Problem description ->
Swap "screenshot" for "image" in everything from the line containing "Find the location" down to the line containing "jobs is located at coordinates (650, 221).", leaving all else unchanged. Return only those lines, and leave the pictures out.
== Rows ==
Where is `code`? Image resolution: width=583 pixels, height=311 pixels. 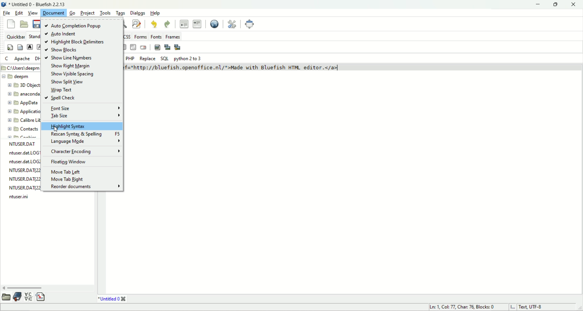
code is located at coordinates (263, 68).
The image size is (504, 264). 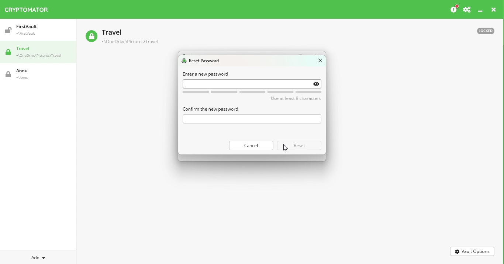 I want to click on Cryptomator, so click(x=27, y=8).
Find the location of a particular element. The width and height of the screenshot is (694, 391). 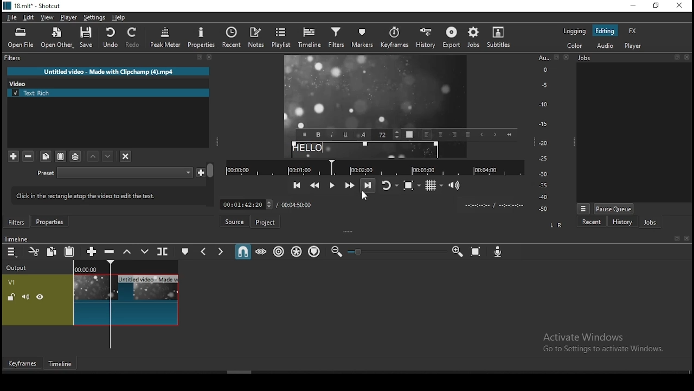

jobs is located at coordinates (650, 221).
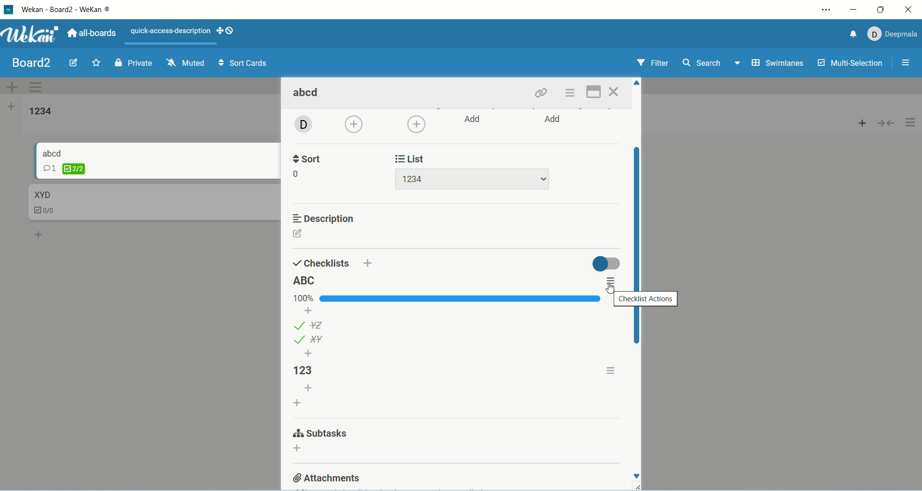 This screenshot has width=922, height=491. Describe the element at coordinates (298, 233) in the screenshot. I see `edit` at that location.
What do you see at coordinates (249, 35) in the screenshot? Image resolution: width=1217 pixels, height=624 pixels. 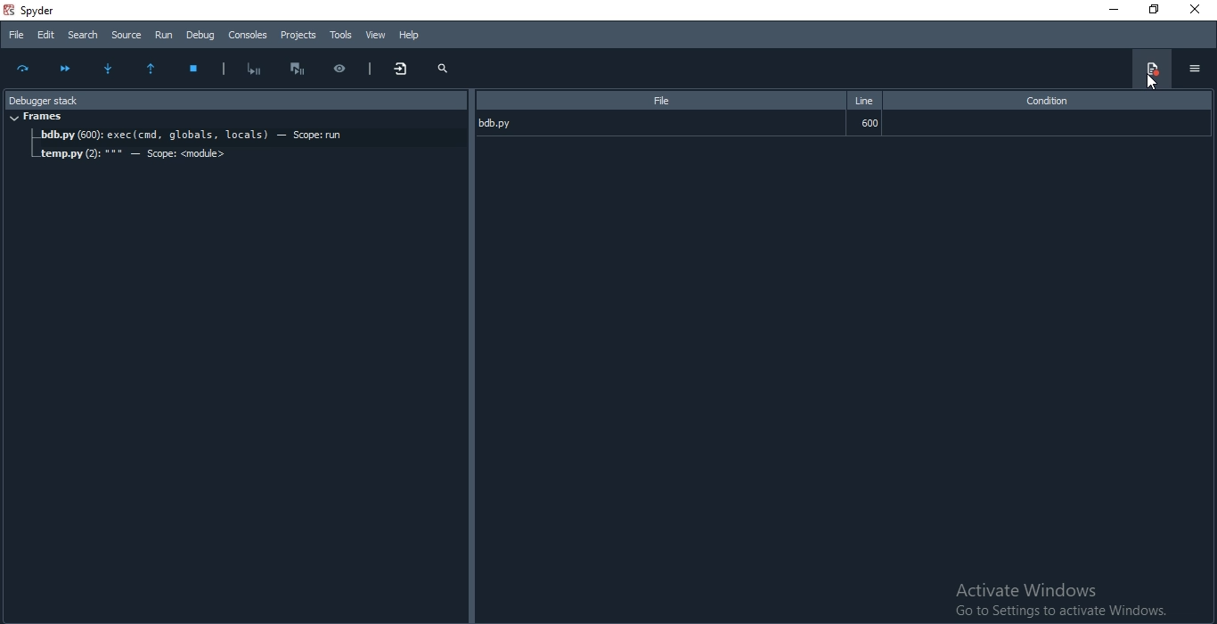 I see `Consoles` at bounding box center [249, 35].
===
Full output ->
Find the location of a particular element. The width and height of the image is (694, 391). 

jobs is located at coordinates (650, 221).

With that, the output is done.